Ей не удалось подойти незаметно. Роун увидел ее, как только она появилась на дорожке, но не тронулся с места.
Когда она подошла, он спросил ровным, лишенным всяких эмоций голосом:
— Что ты здесь делаешь?
— Решила навестить тебя. Подвинься.
Он повиновался, освободив ей место рядом с собой на верхней ступеньке крыльца. Садясь, она заметила, как сверкнула, взлетев дугой, сигарета, выброшенная через перила. Она хотела было напомнить ему о пожарной безопасности, но вовремя осеклась. Земля была сырой, и сигарета наверняка сразу погасла, как только упала. Кроме того, ее больше заботило то, что Роун был без рубашки.
— Ты не замерз? — спросила она. Ночью в этих местах бывало прохладно, и температура, наверное, опустилась ниже пятидесяти градусов [5].
— Немного.
— Почему ты не оделся?
— Мне нравится мерзнуть.
Грубоватый тон ответа привел ее в замешательство, но только на мгновение.
— Знаешь, ты какой-то сам не свой с той… в общем, после нашей ссоры, — скороговоркой произнесла она.
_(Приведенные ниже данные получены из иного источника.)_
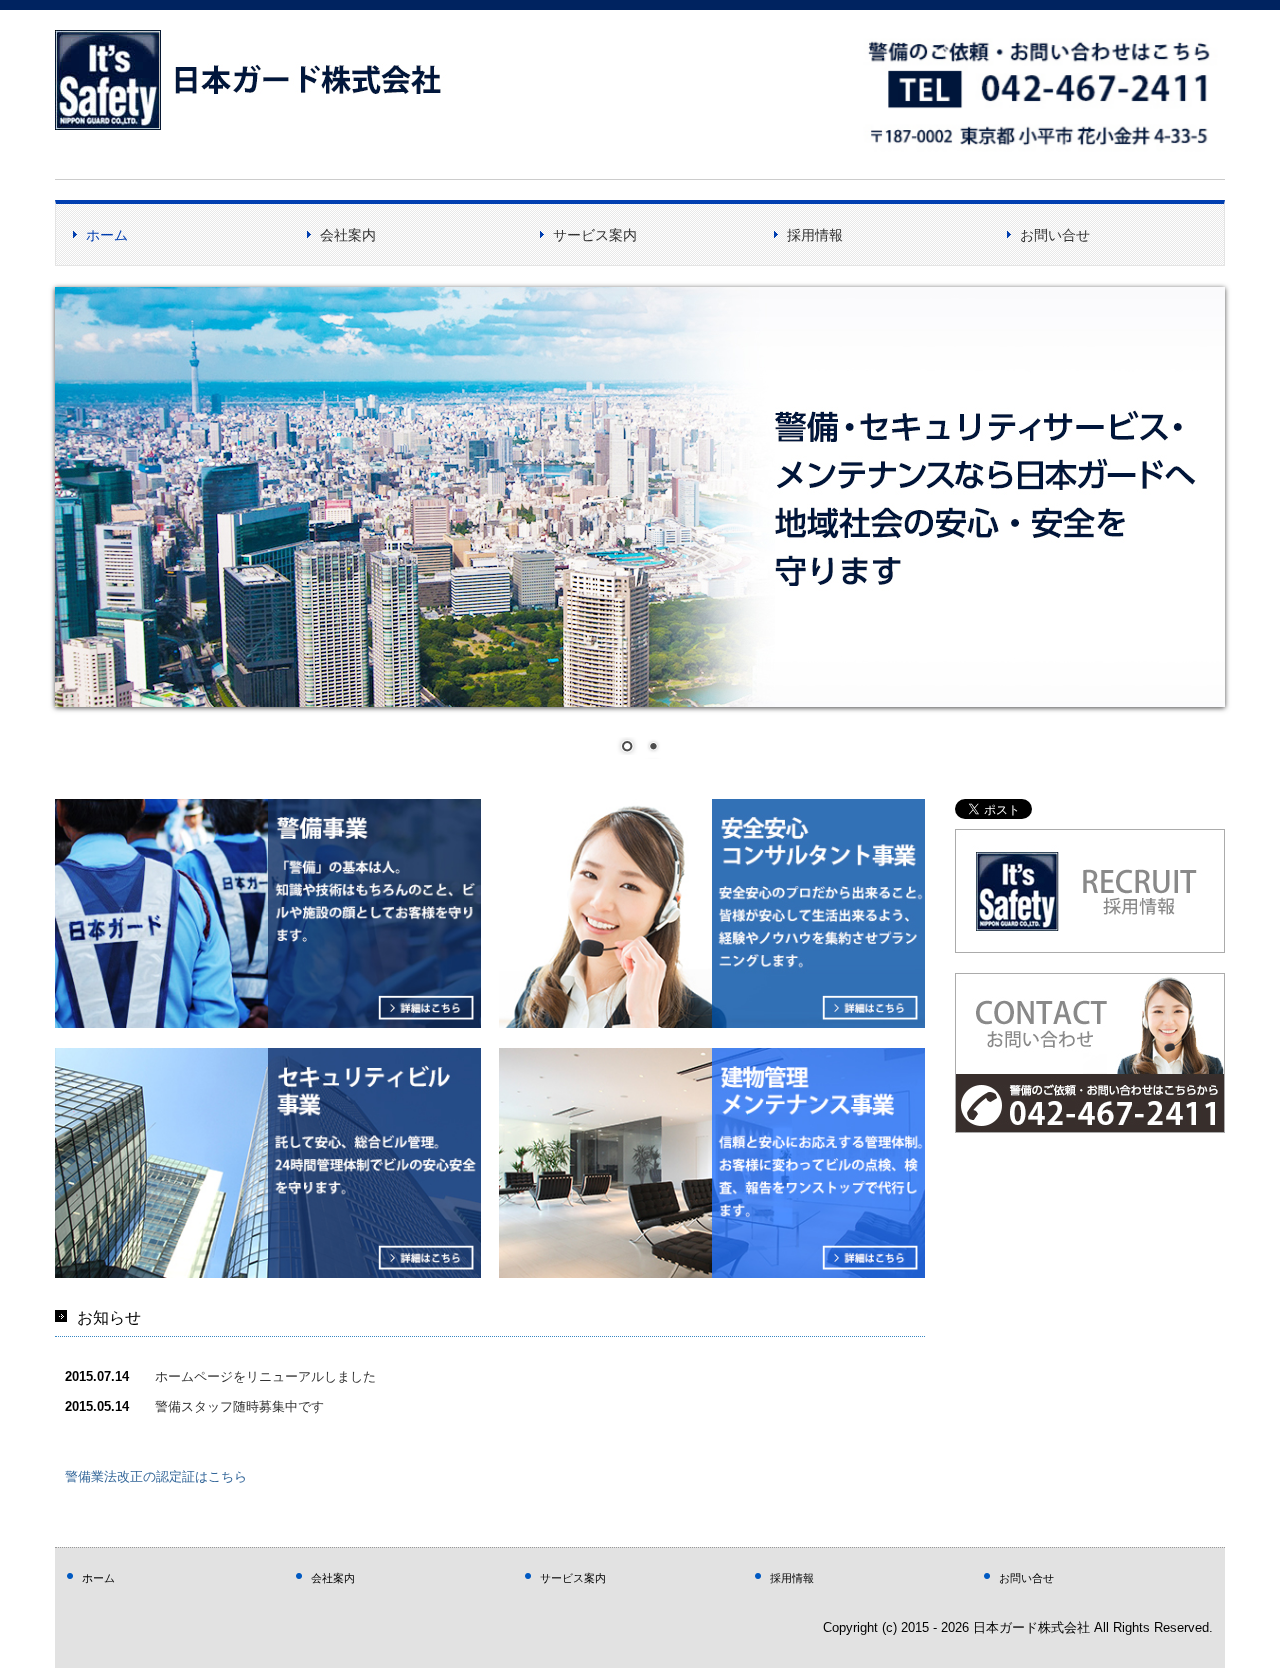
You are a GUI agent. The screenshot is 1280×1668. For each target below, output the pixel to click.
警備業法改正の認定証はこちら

— Разве я опять веду себя плохо?
— Нет, что ты, я пришла сюда не для того, чтобы с тобой ссориться.
— Тогда зачем?
— Я беспокоюсь за тебя. И чувствую, что чем-то огорчила тебя.
— Чем-то еще, кроме этой взбучки?
— Ты ее заслужил, но я думаю, что дело не в ней.
— Почему ты уверена, что я «огорчен», как ты выразилась?
— Я же не слепая…
— Ладно, пусть так, но не обольщайся — это никак не связано с тобой.
Виктория не позволила себе обидеться. Она была уверена, что таким образом он пытается заставить ее уйти, поэтому решила остаться.
— Тогда в чем дело? Ты не хочешь говорить об этом? Я не обижусь…
— Я не хочу говорить об этом.
Напряженное молчание с каждой секундой становилось тягостнее. Виктория с трудом сдерживала себя, чтобы не прикоснуться к Роуну, успокоить его, помочь, хотя и не знала, почему он страдает. Зато по своему недавнему опыту она знала, как быстро утешение может смениться страстью.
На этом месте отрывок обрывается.